## Work to complete
Lay out the records between the lines holding "You are a GUI" and "Contact (741, 17)", inclusive, as a numbered list, leaving out any blank lines.

## Entries shown
· · · · ·

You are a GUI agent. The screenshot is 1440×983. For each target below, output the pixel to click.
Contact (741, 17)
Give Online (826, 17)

· · · · ·

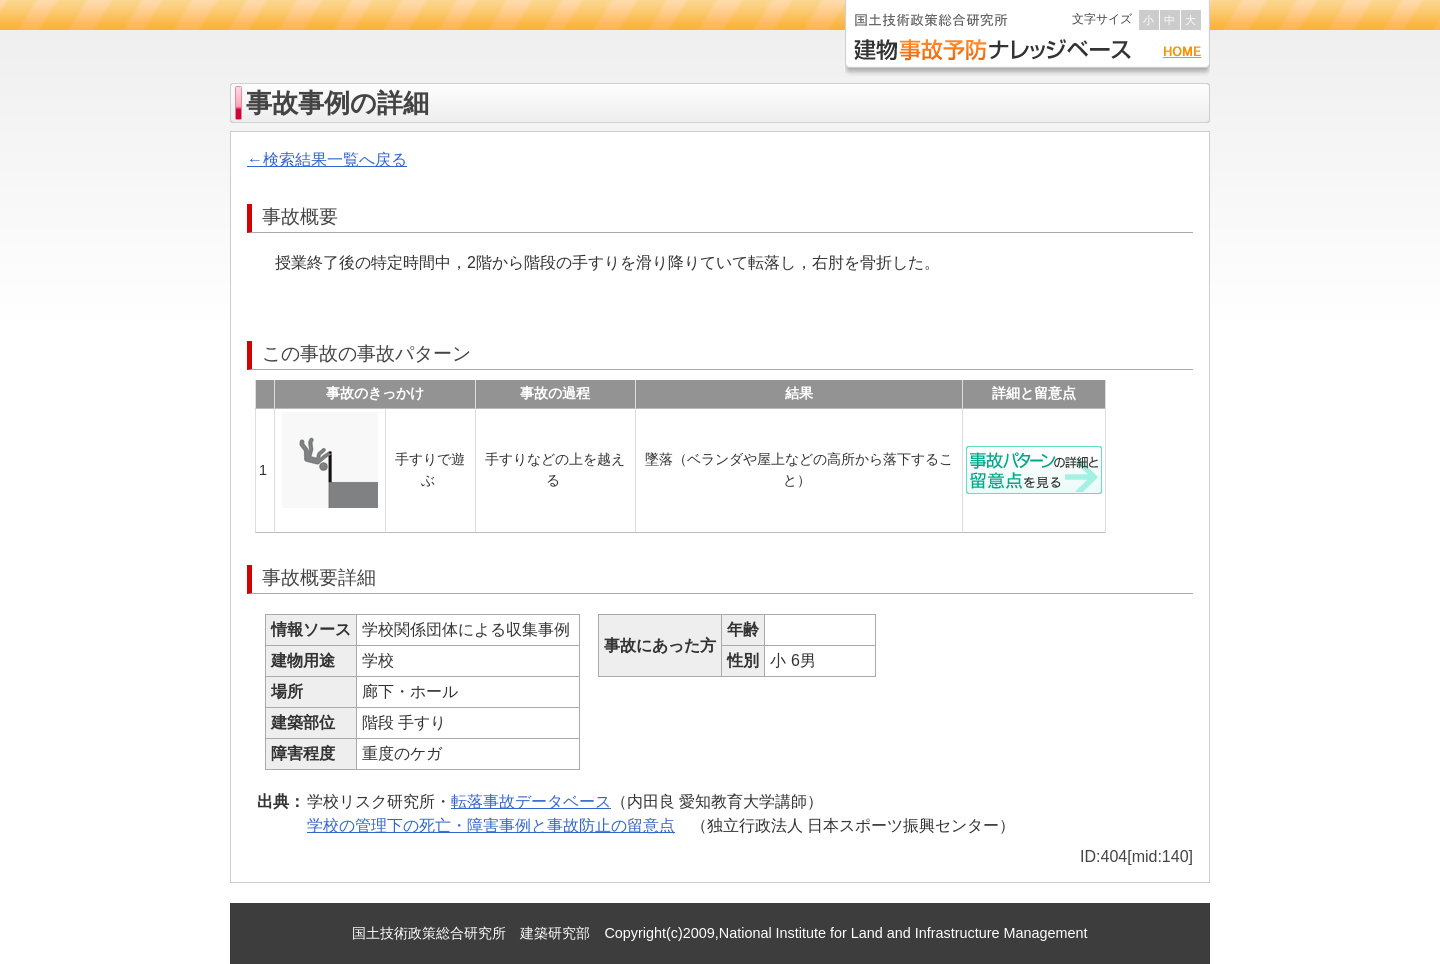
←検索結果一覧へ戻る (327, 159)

· · · · ·

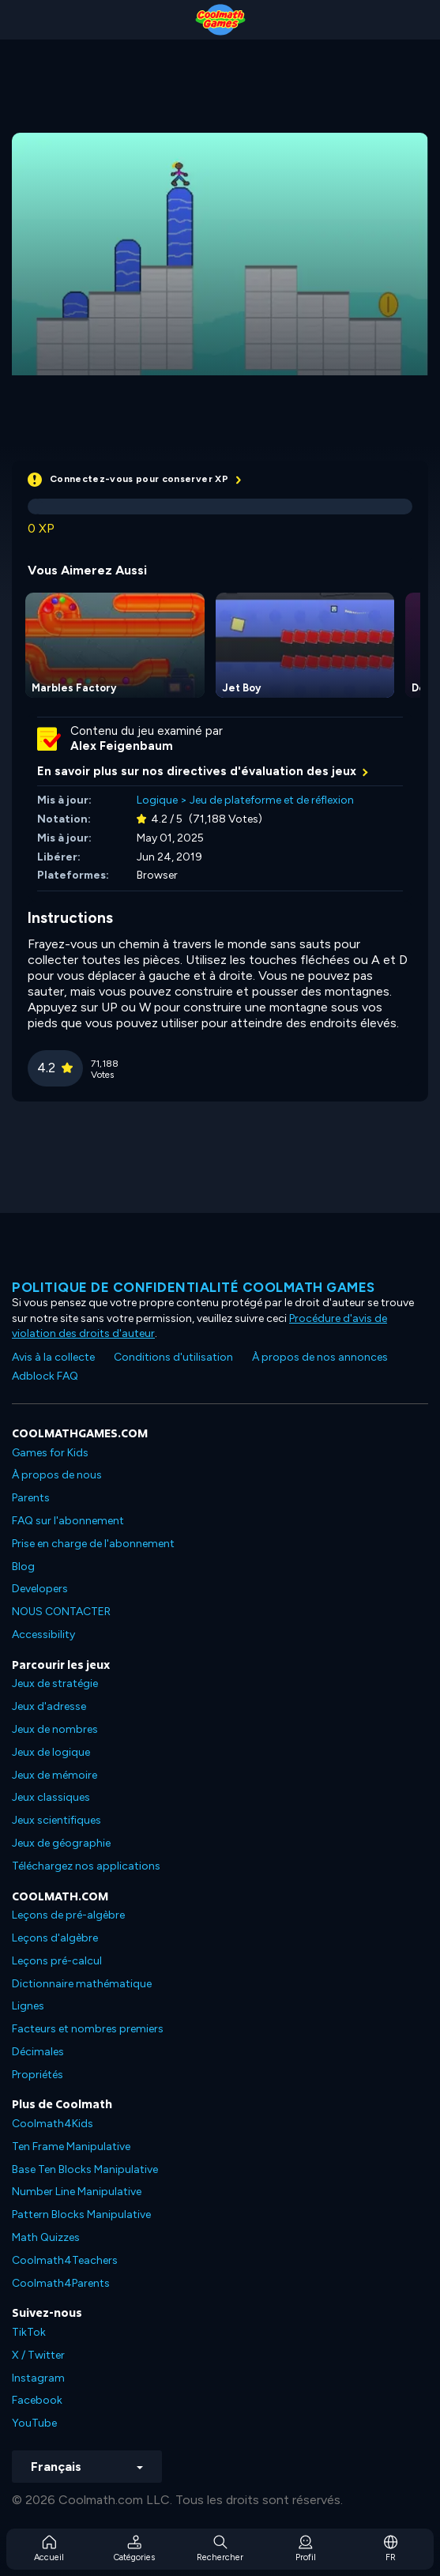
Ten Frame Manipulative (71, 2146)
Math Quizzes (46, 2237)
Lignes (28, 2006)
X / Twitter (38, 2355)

· · · · ·

## Finished exercise
1. You are a GUI agent. The screenshot is 1440×983. For each target below, output the pixel to click.
2. Contact (741, 17)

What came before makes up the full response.